= Your instructions =
For each line in the material below that holds "hamburger", copy that line.

-.-.-

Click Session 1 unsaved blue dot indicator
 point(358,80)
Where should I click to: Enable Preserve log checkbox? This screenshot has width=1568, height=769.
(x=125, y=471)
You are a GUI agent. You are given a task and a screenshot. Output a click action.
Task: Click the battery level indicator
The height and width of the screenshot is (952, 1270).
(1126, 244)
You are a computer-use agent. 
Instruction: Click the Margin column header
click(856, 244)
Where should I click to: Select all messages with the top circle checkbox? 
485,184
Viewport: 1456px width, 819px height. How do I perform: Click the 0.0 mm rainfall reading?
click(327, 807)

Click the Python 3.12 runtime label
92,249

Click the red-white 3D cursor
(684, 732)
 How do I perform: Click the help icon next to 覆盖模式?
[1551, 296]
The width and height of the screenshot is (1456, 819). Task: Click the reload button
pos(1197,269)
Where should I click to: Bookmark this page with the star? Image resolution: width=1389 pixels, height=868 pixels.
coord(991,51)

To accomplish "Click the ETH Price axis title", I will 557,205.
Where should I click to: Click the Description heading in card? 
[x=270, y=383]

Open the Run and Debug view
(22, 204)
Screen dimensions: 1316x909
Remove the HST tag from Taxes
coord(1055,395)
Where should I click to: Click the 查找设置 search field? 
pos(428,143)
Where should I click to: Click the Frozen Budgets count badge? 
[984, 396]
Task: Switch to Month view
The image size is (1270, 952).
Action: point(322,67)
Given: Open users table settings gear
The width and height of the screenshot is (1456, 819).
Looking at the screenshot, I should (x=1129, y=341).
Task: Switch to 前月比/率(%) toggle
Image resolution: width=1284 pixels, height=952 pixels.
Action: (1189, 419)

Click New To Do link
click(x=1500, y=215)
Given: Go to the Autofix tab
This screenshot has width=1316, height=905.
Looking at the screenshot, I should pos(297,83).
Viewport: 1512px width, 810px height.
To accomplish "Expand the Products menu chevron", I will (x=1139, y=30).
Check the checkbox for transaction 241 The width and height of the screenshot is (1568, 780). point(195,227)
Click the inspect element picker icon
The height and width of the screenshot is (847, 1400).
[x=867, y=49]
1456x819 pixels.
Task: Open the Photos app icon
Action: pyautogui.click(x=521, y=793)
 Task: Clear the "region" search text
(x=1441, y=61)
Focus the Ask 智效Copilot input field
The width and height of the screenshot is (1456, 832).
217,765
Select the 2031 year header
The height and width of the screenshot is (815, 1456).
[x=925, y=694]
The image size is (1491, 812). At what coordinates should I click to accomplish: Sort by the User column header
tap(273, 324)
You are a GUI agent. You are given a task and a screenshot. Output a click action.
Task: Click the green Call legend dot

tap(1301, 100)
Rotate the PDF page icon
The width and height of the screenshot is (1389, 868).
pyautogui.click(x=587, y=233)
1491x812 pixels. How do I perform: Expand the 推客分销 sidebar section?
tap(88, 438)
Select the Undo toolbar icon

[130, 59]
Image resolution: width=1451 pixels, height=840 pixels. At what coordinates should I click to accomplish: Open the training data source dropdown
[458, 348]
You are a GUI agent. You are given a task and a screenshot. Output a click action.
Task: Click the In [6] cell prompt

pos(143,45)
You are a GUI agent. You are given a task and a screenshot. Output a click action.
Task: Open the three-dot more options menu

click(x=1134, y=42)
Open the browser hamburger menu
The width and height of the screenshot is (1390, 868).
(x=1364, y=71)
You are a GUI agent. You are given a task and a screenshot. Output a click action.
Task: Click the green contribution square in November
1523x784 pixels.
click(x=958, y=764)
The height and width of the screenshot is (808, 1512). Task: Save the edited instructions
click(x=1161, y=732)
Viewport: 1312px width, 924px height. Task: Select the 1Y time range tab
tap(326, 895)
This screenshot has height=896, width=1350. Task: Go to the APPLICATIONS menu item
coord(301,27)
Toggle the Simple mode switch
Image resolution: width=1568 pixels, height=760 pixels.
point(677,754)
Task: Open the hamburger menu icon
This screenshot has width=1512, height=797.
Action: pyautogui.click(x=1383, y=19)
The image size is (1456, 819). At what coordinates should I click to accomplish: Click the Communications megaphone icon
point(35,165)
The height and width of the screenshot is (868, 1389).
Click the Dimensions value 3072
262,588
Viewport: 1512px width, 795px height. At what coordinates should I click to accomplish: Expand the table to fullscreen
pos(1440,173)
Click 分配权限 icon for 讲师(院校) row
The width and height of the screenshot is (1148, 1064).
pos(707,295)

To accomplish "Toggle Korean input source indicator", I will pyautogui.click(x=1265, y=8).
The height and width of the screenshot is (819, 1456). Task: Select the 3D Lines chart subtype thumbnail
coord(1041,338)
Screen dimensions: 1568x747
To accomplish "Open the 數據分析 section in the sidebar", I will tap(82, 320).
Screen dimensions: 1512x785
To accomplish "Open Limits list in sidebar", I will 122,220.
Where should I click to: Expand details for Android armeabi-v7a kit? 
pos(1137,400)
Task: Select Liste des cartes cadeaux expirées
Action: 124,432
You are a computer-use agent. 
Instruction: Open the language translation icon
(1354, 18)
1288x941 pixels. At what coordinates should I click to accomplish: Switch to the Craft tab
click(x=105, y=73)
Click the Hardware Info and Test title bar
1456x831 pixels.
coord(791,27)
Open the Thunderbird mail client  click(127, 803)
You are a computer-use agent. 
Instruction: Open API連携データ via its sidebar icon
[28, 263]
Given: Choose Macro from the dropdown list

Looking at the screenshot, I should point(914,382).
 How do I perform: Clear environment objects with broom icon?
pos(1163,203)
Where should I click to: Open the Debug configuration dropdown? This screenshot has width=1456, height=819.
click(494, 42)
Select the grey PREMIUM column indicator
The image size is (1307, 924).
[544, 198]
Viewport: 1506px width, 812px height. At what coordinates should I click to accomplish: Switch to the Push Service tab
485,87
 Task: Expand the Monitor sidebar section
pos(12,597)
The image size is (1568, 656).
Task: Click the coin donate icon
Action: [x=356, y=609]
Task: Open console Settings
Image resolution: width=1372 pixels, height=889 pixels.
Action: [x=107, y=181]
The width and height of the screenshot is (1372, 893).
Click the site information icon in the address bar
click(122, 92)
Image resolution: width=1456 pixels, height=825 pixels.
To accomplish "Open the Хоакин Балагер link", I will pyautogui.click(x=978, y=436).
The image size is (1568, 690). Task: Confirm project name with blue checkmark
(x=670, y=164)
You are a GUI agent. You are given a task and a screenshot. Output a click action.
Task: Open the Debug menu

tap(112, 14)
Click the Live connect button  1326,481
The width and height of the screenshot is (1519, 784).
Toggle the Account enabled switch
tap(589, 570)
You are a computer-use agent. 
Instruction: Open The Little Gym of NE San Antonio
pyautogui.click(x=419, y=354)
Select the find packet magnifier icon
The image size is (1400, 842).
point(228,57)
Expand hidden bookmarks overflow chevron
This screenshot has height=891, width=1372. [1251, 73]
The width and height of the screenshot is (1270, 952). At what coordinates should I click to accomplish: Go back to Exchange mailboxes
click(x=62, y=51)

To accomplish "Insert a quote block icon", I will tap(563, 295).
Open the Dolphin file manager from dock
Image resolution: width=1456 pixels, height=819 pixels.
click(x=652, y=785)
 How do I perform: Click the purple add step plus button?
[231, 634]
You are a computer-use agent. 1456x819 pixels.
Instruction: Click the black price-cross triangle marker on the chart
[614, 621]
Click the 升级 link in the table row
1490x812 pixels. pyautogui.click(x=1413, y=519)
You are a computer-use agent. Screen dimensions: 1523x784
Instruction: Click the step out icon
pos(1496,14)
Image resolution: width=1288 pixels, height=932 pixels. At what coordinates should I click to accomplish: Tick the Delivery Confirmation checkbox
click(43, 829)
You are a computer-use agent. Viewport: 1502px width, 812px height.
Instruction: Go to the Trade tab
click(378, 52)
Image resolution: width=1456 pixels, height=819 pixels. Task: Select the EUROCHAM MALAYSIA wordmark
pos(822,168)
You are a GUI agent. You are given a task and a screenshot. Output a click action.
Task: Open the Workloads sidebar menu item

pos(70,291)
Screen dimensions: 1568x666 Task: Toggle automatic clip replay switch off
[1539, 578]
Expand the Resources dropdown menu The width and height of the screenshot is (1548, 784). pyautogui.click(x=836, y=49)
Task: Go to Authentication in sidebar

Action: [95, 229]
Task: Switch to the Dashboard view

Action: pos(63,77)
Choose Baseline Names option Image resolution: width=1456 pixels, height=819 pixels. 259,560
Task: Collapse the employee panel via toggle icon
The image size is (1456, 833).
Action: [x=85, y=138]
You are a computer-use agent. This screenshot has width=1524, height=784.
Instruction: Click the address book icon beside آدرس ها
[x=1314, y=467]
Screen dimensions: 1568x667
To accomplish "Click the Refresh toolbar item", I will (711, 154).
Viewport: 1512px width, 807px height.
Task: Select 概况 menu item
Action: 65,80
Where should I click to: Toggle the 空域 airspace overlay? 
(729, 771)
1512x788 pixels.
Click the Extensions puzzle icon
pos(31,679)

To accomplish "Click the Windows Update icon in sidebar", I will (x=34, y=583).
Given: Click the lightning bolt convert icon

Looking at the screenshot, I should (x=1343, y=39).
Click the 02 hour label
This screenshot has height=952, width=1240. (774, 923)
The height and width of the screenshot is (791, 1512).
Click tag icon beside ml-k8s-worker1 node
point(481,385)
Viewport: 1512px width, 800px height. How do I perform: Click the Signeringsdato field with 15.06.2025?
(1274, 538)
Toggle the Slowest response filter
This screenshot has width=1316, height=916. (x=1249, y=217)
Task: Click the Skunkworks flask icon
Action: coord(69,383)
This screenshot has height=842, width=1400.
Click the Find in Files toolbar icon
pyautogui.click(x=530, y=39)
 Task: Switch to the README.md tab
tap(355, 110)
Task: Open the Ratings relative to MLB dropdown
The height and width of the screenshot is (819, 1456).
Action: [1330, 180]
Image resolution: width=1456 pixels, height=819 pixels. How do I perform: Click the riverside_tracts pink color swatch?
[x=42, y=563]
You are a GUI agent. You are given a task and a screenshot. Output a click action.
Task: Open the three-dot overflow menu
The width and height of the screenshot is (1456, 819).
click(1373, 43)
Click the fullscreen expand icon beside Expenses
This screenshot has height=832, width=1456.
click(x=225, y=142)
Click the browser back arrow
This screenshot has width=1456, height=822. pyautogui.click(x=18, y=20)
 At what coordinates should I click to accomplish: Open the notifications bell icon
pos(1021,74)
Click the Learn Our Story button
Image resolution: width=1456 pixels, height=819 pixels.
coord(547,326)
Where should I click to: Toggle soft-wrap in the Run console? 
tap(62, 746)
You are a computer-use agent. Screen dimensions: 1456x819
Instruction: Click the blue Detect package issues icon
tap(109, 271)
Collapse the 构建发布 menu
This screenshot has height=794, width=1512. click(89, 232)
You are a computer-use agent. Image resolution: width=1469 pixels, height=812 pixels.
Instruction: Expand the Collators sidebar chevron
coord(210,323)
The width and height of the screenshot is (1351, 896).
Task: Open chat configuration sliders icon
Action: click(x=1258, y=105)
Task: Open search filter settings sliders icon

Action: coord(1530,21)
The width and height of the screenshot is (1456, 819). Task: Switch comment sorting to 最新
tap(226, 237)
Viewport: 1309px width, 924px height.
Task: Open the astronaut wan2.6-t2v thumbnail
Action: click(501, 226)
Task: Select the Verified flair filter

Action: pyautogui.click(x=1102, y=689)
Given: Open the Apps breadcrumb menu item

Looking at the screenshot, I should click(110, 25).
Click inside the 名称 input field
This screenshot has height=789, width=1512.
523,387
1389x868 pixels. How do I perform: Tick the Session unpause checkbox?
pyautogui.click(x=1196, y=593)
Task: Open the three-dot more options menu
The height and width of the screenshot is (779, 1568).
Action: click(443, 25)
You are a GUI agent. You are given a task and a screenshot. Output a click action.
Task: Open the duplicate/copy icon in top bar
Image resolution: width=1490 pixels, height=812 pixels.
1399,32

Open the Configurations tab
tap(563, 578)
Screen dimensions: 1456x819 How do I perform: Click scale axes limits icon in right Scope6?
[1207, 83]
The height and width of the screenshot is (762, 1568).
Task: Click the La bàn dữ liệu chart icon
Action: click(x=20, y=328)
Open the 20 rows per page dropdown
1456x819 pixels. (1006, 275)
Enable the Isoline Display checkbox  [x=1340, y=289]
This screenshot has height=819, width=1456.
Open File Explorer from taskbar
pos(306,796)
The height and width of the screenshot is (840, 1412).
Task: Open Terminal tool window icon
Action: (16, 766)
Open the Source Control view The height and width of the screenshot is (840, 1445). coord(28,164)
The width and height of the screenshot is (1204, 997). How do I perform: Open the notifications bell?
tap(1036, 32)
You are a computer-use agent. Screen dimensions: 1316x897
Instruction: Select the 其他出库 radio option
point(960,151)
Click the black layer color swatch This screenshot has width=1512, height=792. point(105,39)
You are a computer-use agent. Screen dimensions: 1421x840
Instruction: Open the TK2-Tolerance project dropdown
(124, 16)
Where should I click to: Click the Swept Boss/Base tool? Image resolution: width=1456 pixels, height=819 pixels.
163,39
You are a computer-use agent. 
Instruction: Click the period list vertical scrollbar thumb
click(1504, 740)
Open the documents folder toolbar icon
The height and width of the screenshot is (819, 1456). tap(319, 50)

-.-.-

= The answer =
Open the browser hamburger menu
Task: Open the hamburger menu icon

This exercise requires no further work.